[神様からの贈り物]

「こんな題名で書けといわれても、僕には簡単に書くことなんて出来ません。
 ただ言えるのは、神さまは贈り物なんてしない、ということです」

 と、作文には書かれていた。それは私が担当する二年一組の男子生徒が書いたものであり、私が宿題に出した『神様からの贈り物』という題名に対して書かれた作文だった。
 この中学は一クラス三十人ほどだから、宿題に対しても当然三十通りの作文がある。この前一万円拾ったとか、試合で奇跡的に勝利したとか、あるいは自分が誕生したことが神さまからの贈り物だ、というのもある。
 私はそれらを面白おかしく感じながら読んでいく。十四歳というのは子供の無知と無邪気さの消えていく微妙な時期で、作文にはそういうものが現われている。中には「題名がおかしい」と文句をつける者もいる。
 三十人三十色。
 でもその中で、この子の書いてきたものだけが奇妙に異質だった。奇妙に、異質だったのだ。
 まず、この子の作文だけが封筒に入れられていた。しかもいちいち郵送して送られてきたのだ。それは国語の時間に出した簡単な宿題だったので、一週間後に直接出せばよかったし、それが普通だった。
 それが、第一だ。
 次に紙が普通の原稿用紙ではなく、ノートを破いたものであることだった。直接手で破いたらしく、片方は露骨な崖のようにでこぼこになっている。わざわざ郵送するような手間をかけるわりには、不自然なほどの手抜きだった。
 そして、内容。
 それは冒頭の部分のようにはじまる。それから彼は、中学一年の時に体験したことを語るのだ。それは概ね次のようだった。
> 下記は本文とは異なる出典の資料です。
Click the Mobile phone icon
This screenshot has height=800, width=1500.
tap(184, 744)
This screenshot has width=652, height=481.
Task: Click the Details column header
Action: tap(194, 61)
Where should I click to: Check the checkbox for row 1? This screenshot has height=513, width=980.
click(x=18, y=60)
 彼は入学当初、他の大抵の新入生がそうであるように、期待と不安で一杯だった。春の空気はこれから何かが始まるのだという気配を含んで漂っていた。
 入学早々、彼はささいなことで友達を殴って、運悪くその友人の右腕を骨折させてしまう。もちろん、そんなのはたいした問題ではないはずだった。彼は殴りたくて殴ったわけでも、折りたくて折ったわけでもない。
 運が悪かったのだ。
 でもどういうわけか、彼はその友達に上手く謝ることが出来なかった。入院先に見舞いにも行けなかったし、退院してその友人が白いギブスをはめて登校して来たときも、彼は逃げるように友人のことを避けた。
 理由は、分からない。ただ何となく、謝る必然性を上手く感じられなかっただけのことだ。彼は何故か謝るという行為にまつわる偽善性というものを意識から追い払うことが出来なかった。
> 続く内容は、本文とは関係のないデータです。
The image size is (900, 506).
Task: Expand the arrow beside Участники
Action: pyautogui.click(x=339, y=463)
 とはいえ、彼の意識下の混乱とは無関係に、事態は当然のごとく単純に進行していった。
 彼は一人になった。
 友達は彼を避けるようになり、何かと行われるグループ分けでも常に配分に困られることになった。
 彼は常に居心地の悪さを覚えるようになった。それでも彼は、謝ることが出来なかった。その事を上手く説明できる自信がなかったのだ。そして説明できないからといって、それが「本当はただの言い訳」にされるのが怖かった。
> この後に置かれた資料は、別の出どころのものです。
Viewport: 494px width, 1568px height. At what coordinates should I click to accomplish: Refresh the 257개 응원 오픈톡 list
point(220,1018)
 彼は休み時間、教室を抜け出すことが多くなった。行く先は主に図書室だった。一人でいても面倒がないからだ。
 別に興味を持つでもなく、彼は本を読んだ。
 しかし図書室にいるうちに、彼は自分と同じように一人でいる少女のことに気づいた。彼女のクラスメートらしいのが、「ユウカっていつも一人で本読んでるよね」と友達としゃべってちらっと本棚のほうを見たのを、見るとはなしに見たからだ。
 そこには少々陰のある、どう見てもクラスでは目立つほうではない少女がいて本を探していた。
 彼女を見て彼が思ったのは、共感でも、憐れみでも、蔑みでもなく、
 ――何だろう、この子は。
 ということだった。彼の眼からすると、彼女は奇妙に堂々として、一人でいることをさして気にした様子ではなく、むしろ一人でいてせいせいしてるわ、とでも言いたげな皮肉っぽい印象があった。彼女は、一人であっても独りではなかった。
 それから彼は何かと彼女を気にするようになった。
 彼女――ユリナ・ユウカという、どっちが名字だかよく分からない名前をしている――は、ほぼ毎時間図書室にやって来ているみたいだった。
 もちろん、一人で。
 そしてどうやら一日一冊くらいのハイペースで本を読んでいるらしかった。それも本なら何でもいいといった感じの無節操さで、昨日童話を読んでいると思ったら、今日は歴史の本を読んでいる、という具合だった。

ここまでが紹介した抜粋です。